SUPPLIED MATERIAL Block Start

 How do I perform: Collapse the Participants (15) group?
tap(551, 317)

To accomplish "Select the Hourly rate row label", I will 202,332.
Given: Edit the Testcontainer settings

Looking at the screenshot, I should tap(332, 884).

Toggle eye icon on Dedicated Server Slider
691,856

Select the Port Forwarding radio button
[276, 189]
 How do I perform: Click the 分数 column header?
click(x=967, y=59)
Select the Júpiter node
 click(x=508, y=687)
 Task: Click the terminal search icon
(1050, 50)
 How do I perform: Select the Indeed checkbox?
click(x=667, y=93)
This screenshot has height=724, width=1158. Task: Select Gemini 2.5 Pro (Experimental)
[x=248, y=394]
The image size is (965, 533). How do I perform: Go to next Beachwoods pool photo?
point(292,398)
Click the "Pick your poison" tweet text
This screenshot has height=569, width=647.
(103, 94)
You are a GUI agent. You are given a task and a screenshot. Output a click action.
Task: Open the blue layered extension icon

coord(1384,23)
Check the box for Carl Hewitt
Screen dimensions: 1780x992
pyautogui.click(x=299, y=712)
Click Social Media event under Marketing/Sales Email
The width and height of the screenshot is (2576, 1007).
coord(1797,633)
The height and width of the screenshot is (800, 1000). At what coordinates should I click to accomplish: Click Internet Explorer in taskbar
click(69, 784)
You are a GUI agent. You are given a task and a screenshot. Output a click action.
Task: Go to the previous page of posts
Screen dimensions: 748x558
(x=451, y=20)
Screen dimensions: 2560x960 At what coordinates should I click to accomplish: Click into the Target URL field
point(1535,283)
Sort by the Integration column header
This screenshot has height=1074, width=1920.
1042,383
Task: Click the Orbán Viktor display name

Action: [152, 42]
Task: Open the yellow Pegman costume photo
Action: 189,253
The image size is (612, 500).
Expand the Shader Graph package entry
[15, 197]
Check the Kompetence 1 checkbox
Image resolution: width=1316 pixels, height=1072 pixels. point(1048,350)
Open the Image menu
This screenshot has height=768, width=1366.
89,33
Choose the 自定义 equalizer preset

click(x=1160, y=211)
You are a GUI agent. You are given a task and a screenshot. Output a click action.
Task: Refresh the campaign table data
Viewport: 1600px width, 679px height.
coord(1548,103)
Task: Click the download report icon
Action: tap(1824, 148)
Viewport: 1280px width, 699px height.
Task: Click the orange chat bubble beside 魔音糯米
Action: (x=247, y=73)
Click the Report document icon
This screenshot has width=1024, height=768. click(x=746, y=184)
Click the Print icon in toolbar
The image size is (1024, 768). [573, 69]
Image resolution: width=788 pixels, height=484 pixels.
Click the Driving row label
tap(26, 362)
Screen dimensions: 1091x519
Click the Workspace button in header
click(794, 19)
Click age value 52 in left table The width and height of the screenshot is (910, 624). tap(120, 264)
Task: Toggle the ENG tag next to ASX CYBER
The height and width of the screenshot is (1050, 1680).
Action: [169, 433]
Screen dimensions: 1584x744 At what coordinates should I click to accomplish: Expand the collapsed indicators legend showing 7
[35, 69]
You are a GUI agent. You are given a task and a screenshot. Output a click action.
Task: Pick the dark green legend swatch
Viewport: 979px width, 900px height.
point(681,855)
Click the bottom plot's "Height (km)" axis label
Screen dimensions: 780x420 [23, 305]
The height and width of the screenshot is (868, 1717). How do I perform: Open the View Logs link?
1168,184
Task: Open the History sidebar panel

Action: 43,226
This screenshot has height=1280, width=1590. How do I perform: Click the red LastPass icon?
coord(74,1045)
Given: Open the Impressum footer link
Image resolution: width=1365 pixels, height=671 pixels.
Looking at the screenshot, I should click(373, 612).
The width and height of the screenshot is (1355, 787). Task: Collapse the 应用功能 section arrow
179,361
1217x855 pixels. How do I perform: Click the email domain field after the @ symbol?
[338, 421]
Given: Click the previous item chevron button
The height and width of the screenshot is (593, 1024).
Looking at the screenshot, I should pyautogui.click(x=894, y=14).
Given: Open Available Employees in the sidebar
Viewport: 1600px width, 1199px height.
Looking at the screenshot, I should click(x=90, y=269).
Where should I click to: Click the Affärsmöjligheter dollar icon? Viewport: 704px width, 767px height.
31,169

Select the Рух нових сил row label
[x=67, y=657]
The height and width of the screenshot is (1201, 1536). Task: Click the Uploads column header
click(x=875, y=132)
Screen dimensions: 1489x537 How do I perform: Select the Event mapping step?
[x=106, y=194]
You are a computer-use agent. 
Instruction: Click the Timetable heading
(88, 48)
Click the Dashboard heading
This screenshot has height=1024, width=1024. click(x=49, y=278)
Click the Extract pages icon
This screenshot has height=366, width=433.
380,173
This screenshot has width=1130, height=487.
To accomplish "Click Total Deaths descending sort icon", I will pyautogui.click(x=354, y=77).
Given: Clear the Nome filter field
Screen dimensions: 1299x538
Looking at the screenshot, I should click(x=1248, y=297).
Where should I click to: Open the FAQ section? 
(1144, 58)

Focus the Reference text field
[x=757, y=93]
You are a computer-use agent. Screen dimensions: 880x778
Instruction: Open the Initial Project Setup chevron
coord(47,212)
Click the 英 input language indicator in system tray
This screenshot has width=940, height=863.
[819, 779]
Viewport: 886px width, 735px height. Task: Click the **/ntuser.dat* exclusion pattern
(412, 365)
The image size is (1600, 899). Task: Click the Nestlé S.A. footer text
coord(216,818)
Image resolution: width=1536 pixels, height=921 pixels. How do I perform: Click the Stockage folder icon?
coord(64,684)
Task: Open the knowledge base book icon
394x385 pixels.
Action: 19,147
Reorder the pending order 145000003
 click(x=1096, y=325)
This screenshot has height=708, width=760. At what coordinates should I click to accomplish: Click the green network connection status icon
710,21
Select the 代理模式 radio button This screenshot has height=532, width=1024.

SUPPLIED MATERIAL Block End

All the records above need to be set down again exactly as they were given.

 How do I perform: Collapse the Participants (15) group?
tap(551, 317)

To accomplish "Select the Hourly rate row label", I will 202,332.
Given: Edit the Testcontainer settings

Looking at the screenshot, I should tap(332, 884).

Toggle eye icon on Dedicated Server Slider
691,856

Select the Port Forwarding radio button
[276, 189]
 How do I perform: Click the 分数 column header?
click(x=967, y=59)
Select the Júpiter node
 click(x=508, y=687)
 Task: Click the terminal search icon
(1050, 50)
 How do I perform: Select the Indeed checkbox?
click(x=667, y=93)
This screenshot has height=724, width=1158. Task: Select Gemini 2.5 Pro (Experimental)
[x=248, y=394]
The image size is (965, 533). How do I perform: Go to next Beachwoods pool photo?
point(292,398)
Click the "Pick your poison" tweet text
This screenshot has height=569, width=647.
(103, 94)
You are a GUI agent. You are given a task and a screenshot. Output a click action.
Task: Open the blue layered extension icon

coord(1384,23)
Check the box for Carl Hewitt
Screen dimensions: 1780x992
pyautogui.click(x=299, y=712)
Click Social Media event under Marketing/Sales Email
The width and height of the screenshot is (2576, 1007).
coord(1797,633)
The height and width of the screenshot is (800, 1000). At what coordinates should I click to accomplish: Click Internet Explorer in taskbar
click(69, 784)
You are a GUI agent. You are given a task and a screenshot. Output a click action.
Task: Go to the previous page of posts
Screen dimensions: 748x558
(x=451, y=20)
Screen dimensions: 2560x960 At what coordinates should I click to accomplish: Click into the Target URL field
point(1535,283)
Sort by the Integration column header
This screenshot has height=1074, width=1920.
1042,383
Task: Click the Orbán Viktor display name

Action: [152, 42]
Task: Open the yellow Pegman costume photo
Action: 189,253
The image size is (612, 500).
Expand the Shader Graph package entry
[15, 197]
Check the Kompetence 1 checkbox
Image resolution: width=1316 pixels, height=1072 pixels. point(1048,350)
Open the Image menu
This screenshot has height=768, width=1366.
89,33
Choose the 自定义 equalizer preset

click(x=1160, y=211)
You are a GUI agent. You are given a task and a screenshot. Output a click action.
Task: Refresh the campaign table data
Viewport: 1600px width, 679px height.
coord(1548,103)
Task: Click the download report icon
Action: tap(1824, 148)
Viewport: 1280px width, 699px height.
Task: Click the orange chat bubble beside 魔音糯米
Action: (x=247, y=73)
Click the Report document icon
This screenshot has width=1024, height=768. click(x=746, y=184)
Click the Print icon in toolbar
The image size is (1024, 768). [573, 69]
Image resolution: width=788 pixels, height=484 pixels.
Click the Driving row label
tap(26, 362)
Screen dimensions: 1091x519
Click the Workspace button in header
click(794, 19)
Click age value 52 in left table The width and height of the screenshot is (910, 624). tap(120, 264)
Task: Toggle the ENG tag next to ASX CYBER
The height and width of the screenshot is (1050, 1680).
Action: [169, 433]
Screen dimensions: 1584x744 At what coordinates should I click to accomplish: Expand the collapsed indicators legend showing 7
[35, 69]
You are a GUI agent. You are given a task and a screenshot. Output a click action.
Task: Pick the dark green legend swatch
Viewport: 979px width, 900px height.
point(681,855)
Click the bottom plot's "Height (km)" axis label
Screen dimensions: 780x420 [23, 305]
The height and width of the screenshot is (868, 1717). How do I perform: Open the View Logs link?
1168,184
Task: Open the History sidebar panel

Action: 43,226
This screenshot has height=1280, width=1590. How do I perform: Click the red LastPass icon?
coord(74,1045)
Given: Open the Impressum footer link
Image resolution: width=1365 pixels, height=671 pixels.
Looking at the screenshot, I should click(373, 612).
The width and height of the screenshot is (1355, 787). Task: Collapse the 应用功能 section arrow
179,361
1217x855 pixels. How do I perform: Click the email domain field after the @ symbol?
[338, 421]
Given: Click the previous item chevron button
The height and width of the screenshot is (593, 1024).
Looking at the screenshot, I should pyautogui.click(x=894, y=14).
Given: Open Available Employees in the sidebar
Viewport: 1600px width, 1199px height.
Looking at the screenshot, I should click(x=90, y=269).
Where should I click to: Click the Affärsmöjligheter dollar icon? Viewport: 704px width, 767px height.
31,169

Select the Рух нових сил row label
[x=67, y=657]
The height and width of the screenshot is (1201, 1536). Task: Click the Uploads column header
click(x=875, y=132)
Screen dimensions: 1489x537 How do I perform: Select the Event mapping step?
[x=106, y=194]
You are a computer-use agent. 
Instruction: Click the Timetable heading
(88, 48)
Click the Dashboard heading
This screenshot has height=1024, width=1024. click(x=49, y=278)
Click the Extract pages icon
This screenshot has height=366, width=433.
380,173
This screenshot has width=1130, height=487.
To accomplish "Click Total Deaths descending sort icon", I will pyautogui.click(x=354, y=77).
Given: Clear the Nome filter field
Screen dimensions: 1299x538
Looking at the screenshot, I should click(x=1248, y=297).
Where should I click to: Open the FAQ section? 
(1144, 58)

Focus the Reference text field
[x=757, y=93]
You are a computer-use agent. Screen dimensions: 880x778
Instruction: Open the Initial Project Setup chevron
coord(47,212)
Click the 英 input language indicator in system tray
This screenshot has width=940, height=863.
[819, 779]
Viewport: 886px width, 735px height. Task: Click the **/ntuser.dat* exclusion pattern
(412, 365)
The image size is (1600, 899). Task: Click the Nestlé S.A. footer text
coord(216,818)
Image resolution: width=1536 pixels, height=921 pixels. How do I perform: Click the Stockage folder icon?
coord(64,684)
Task: Open the knowledge base book icon
394x385 pixels.
Action: 19,147
Reorder the pending order 145000003
 click(x=1096, y=325)
This screenshot has height=708, width=760. At what coordinates should I click to accomplish: Click the green network connection status icon
710,21
Select the 代理模式 radio button This screenshot has height=532, width=1024.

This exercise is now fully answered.